No nos podemos quejar, como solíamos, de que lo importante no ocupe espacio en las portadas. La educación está de rabiosa actualidad. Cierto que, en principio, parece que sólo por cuestiones accesorias o polémicas, como el caso de Cifuentes, o por la inmersión lingüística en Cataluña, o por la sentencia del Tribunal Constitucional sobre la diferenciada. Nos gustaría un debate todavía más sesudo y profundo, por supuesto, pero no dejemos de celebrar que la educación aparezca, al fin, en nuestro debate público.
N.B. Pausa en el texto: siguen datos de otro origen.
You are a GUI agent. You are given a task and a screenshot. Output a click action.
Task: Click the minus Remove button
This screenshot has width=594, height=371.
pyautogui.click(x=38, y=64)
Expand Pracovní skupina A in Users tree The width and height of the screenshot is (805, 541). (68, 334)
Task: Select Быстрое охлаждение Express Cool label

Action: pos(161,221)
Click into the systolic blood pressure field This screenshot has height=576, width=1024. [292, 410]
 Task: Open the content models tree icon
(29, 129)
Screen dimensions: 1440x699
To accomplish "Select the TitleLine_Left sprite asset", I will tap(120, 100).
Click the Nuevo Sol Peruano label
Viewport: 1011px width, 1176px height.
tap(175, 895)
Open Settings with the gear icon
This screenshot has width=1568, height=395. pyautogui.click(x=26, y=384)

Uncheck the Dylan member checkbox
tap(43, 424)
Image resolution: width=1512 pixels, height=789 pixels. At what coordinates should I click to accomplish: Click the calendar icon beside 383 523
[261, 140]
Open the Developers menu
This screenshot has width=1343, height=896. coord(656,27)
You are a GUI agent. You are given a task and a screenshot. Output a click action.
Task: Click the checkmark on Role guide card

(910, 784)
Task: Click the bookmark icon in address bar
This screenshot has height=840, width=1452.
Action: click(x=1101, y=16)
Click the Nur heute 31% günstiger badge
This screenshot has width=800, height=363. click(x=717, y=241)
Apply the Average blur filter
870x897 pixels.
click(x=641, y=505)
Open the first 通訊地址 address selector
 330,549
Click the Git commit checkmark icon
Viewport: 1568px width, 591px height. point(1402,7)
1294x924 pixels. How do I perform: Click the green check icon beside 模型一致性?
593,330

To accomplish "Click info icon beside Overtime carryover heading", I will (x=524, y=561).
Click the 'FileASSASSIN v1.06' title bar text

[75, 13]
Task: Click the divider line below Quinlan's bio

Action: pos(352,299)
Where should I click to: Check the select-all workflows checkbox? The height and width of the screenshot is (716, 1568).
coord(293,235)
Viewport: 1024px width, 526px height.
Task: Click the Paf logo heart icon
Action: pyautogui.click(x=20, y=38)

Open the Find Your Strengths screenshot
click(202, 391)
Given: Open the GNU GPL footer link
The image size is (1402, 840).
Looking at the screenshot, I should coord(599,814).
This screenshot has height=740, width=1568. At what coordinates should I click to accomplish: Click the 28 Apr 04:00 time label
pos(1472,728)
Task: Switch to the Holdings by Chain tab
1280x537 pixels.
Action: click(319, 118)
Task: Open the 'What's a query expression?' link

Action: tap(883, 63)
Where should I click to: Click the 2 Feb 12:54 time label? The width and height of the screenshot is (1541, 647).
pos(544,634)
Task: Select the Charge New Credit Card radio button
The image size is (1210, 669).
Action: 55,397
Detrás de las polémicas hay cosas serias. Gracias a Cifuentes, estamos relativizando muchísimo los másters y vacunándonos contra tanta titulitis rampante como hemos padecido. ¡Cuántos desearían ahora mismo no tener algunos títulos! La vergonzosa espantada del Gobierno, que no ha ofrecido la oportunidad de estudiar en castellano en Cataluña, además de una lectura política, la tiene educativa, porque se sabe que impedir que los niños estudien en su lengua materna implica una dificultad académica considerable. Por último, la sentencia que considera constitucional la educación diferenciada escocerá a muchos, pero es un reconocimiento de la diversidad de los modelos y de la libertad de los padres.

Cada uno de estos supuestos merece un artículo o varios, pero en esta columna sólo veníamos a celebrar que la educación ocupe en el debate público el lugar que le corresponde. Además, se podría hallar un común denominador educativo a las tres noticias. La importancia de la libertad en educación.

Se ve muy claro en la sentencia de la diferenciada. No se impone nada a nadie, sino que se evita que aquellos a los que no les gusta (legítimamente) prohíban (directamente o mediante asfixia económica) a los que les gusta (legítimamente) llevar a sus hijos (a los suyos) a los colegios que elijan. En Cataluña, en cambio, sigue sin permitirse a los padres la libertad de escoger el idioma vehicular de la enseñanza. Con libertad se arreglaba todo.

¿Y qué tiene que ver la libertad con el caso Cifuentes? Menos, pero quizá que, con una salida laboral menos encorsetada por la necesidad de unos títulos o por un presunto prestigio, prevendríamos la titulitis. Si hubiese más flexibilidad en la exigencia curricular para puestos concretos, quizá nos acostumbraríamos a contratar exigiendo más conocimientos que certificados. Eso sí que sería -dimisión aparte- un buen colofón al caso Cifuentes.